| SELECTED PASSAGE |
------------------------------------------------------------------------

Canada's National Research Universal (NRU) reactor at Chalk River, which has been offline for repairs for the past 15 months following the discovery of a heavy water leak, has finally resumed the production of vital medical isotopes.
|Back in action - the NRU at Chalk River (Image: AECL)
Atomic Energy of Canada Ltd (AECL) reported on 17 August that low-power testing of the NRU reactor - one of the world's major radioisotope producing reactors - had concluded. "As a result, the reactor is now operating at high power and can begin to create medical isotopes," the company announced.
A heavy water leak from the reactor vessel at NRU was discovered in May 2009. To repair it, AECL had to defuel the reactor, drain its heavy water, carry out in-depth inspections, and then repair those parts of the reactor vessel where corrosion had caused structurally significant thinning of the vessel wall. This entailed the development of specialised tools to carry out the work, with operatives then being trained to use the equipment and qualification of the techniques being carried out on full-height mock ups of the NRU vessel constructed at the Chalk River site. AECL has also been required to develop a strategy to mitigate future corrosion problems.

------------------------------------------------------------------------

| MATERIAL SUPPLIED |
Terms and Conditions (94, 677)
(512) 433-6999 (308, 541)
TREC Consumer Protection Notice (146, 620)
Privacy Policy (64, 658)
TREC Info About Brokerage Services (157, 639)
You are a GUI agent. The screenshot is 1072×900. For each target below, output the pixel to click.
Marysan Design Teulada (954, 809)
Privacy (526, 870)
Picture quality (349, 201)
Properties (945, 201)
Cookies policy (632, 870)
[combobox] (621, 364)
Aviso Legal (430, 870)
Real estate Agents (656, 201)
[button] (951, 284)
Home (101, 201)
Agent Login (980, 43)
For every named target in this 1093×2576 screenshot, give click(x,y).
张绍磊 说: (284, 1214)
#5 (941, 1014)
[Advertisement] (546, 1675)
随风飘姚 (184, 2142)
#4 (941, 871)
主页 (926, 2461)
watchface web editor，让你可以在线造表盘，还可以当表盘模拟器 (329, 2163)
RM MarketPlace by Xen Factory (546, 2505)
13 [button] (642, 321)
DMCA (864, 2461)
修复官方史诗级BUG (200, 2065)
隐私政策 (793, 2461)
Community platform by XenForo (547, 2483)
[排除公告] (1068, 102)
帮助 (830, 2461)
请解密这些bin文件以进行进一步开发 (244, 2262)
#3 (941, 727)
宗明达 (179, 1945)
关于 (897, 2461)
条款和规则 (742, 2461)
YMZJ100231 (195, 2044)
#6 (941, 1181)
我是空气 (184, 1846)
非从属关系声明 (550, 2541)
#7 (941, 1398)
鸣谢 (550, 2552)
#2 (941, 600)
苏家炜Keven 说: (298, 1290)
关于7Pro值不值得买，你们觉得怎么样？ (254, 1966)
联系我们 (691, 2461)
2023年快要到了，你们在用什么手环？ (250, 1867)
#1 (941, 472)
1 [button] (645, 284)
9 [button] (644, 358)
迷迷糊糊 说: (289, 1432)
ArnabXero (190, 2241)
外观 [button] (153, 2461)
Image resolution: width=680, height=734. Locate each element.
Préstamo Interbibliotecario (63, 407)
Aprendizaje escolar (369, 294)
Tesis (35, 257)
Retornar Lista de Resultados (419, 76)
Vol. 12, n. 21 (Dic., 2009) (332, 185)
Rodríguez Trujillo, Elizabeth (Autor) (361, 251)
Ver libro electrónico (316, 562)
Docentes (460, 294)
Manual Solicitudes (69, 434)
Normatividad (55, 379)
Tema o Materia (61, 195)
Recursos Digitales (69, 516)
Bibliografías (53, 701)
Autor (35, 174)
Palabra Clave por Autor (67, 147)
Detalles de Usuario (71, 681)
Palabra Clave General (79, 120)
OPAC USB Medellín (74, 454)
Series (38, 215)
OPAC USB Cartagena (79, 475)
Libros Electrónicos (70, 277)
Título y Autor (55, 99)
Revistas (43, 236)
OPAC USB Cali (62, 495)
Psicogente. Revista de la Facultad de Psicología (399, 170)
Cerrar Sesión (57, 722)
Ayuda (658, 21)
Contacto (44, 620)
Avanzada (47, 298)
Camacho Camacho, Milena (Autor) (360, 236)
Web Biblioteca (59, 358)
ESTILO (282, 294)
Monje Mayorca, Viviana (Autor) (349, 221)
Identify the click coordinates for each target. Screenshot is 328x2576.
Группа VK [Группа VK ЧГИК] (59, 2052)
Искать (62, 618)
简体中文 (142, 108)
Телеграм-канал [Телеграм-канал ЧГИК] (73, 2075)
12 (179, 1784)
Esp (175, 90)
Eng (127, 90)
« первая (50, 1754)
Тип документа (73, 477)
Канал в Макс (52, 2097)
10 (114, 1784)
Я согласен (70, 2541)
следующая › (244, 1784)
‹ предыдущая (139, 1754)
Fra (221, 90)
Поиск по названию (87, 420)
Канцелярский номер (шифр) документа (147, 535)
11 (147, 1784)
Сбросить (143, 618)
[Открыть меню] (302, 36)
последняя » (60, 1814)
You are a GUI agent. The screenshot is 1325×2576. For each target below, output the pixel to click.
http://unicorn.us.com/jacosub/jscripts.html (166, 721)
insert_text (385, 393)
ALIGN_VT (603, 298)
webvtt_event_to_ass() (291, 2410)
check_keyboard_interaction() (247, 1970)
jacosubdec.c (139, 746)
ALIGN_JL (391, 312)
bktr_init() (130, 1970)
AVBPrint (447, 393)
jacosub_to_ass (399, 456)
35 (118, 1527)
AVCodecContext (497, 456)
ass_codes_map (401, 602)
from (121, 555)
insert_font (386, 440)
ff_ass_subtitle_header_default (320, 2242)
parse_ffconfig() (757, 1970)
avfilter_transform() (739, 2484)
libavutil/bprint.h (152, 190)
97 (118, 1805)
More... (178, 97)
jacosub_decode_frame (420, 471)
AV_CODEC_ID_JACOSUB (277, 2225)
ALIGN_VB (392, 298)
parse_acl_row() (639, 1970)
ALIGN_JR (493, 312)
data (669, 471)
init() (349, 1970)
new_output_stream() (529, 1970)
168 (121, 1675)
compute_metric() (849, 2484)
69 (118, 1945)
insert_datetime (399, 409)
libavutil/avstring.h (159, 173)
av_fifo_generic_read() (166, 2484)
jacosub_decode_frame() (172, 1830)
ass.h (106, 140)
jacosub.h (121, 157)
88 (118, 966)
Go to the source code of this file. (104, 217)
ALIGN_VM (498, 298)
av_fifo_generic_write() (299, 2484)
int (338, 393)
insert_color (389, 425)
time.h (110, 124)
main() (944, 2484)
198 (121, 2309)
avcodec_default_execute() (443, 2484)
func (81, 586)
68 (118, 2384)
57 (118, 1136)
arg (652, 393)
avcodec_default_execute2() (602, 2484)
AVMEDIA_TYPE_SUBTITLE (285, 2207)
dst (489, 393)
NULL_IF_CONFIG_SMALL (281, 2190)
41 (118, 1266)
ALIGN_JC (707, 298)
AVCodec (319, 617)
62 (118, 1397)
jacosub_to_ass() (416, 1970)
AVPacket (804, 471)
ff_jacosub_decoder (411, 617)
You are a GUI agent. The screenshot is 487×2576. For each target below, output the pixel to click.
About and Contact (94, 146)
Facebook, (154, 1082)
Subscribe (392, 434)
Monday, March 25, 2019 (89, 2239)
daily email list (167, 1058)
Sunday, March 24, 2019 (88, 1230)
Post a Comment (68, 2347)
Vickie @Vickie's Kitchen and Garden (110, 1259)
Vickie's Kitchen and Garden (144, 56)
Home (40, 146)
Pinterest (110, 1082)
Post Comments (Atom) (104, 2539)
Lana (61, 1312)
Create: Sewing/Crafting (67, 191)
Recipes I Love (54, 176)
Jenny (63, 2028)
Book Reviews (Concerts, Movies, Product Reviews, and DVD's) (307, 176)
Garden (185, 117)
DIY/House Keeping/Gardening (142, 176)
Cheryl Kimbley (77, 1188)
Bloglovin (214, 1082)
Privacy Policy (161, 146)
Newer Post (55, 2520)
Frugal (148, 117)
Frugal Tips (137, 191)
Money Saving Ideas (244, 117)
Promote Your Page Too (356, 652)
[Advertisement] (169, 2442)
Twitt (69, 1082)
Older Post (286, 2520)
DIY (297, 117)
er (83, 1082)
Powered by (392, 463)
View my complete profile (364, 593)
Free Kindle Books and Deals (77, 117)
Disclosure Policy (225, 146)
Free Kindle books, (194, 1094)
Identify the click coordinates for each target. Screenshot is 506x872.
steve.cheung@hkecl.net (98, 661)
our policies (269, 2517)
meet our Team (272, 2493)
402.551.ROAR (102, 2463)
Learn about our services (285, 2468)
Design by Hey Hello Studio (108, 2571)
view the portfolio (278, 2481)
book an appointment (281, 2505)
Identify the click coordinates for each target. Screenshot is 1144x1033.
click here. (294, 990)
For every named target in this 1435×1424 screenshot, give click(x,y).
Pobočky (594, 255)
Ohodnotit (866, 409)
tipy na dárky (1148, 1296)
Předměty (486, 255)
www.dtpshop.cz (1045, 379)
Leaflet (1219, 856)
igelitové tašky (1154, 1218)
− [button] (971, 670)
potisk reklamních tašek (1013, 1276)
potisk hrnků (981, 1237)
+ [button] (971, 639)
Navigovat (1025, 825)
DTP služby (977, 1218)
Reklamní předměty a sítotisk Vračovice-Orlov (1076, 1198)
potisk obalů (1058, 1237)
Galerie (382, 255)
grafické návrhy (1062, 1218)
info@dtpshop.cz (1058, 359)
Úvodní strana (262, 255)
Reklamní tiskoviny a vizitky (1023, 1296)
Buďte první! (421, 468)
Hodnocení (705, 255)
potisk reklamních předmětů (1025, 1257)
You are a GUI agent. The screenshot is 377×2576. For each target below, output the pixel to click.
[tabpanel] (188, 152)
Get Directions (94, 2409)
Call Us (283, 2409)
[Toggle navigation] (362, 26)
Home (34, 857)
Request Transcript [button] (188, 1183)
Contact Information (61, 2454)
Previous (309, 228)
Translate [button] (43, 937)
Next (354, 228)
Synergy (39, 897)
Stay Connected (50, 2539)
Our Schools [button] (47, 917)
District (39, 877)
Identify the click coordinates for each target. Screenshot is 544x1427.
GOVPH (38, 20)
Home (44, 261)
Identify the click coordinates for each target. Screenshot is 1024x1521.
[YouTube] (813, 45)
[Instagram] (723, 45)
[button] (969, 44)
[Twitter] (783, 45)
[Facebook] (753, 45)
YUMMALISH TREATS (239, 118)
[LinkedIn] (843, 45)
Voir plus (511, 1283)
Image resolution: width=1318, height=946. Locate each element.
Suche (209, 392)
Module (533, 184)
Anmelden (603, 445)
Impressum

------------------------------------------------------------------------

| EXERCISE SET |
1. Write out everything in the NRU reactor article from "Atomic Energy of" down to "the company announced.".
2. Continue the article on the Chalk River reactor's return to isotope production, picking up after its final sentence.

| RESULTS FOR EACH TASK |
1.
Atomic Energy of Canada Ltd (AECL) reported on 17 August that low-power testing of the NRU reactor - one of the world's major radioisotope producing reactors - had concluded. "As a result, the reactor is now operating at high power and can begin to create medical isotopes," the company announced.

2.
The complexity of repairing the reactor led to several delays in bringing the NRU back into operation. However, in early July, Canada's nuclear regulator - the Canadian Nuclear Safety Commission (CNSC) - approved the return to service of the reactor. At that time, AECL expected to resume isotope production by the end of July.
However, the return of the reactor was delayed further due to problems with a specific set of reactor instrumentation which was not responding as expected during fuel loading. The instrumentation, which is important for safe operation of the reactor, was replaced.
The extended outage of NRU, which produces 40% of the world's molybdenum-99, has had a significant impact on the world's supply of radioisotopes. During its outage, suppliers of medical isotopes have been forced to find alternative sources and the number of medical procedures using isotopes has been cut back.
Many radioisotopes used for medical purposes are extremely short-lived so an unexpected interruption to production can quickly affect supplies. An extended outage of the NRU at the end of 2007 prompted an isotope supply emergency when the reactor was shut down because required repairs had not been carried out. Within days isotope supplies began to run out and many thousands of medical procedures were cancelled.
AECL supplies NRU's output, plus the smaller quantities of radioisotopes produced in some of its power reactors, to Canada's MDS Nordion, which provides medical isotopes for molecular and diagnostic imaging, radiotherapeutics and sterilization.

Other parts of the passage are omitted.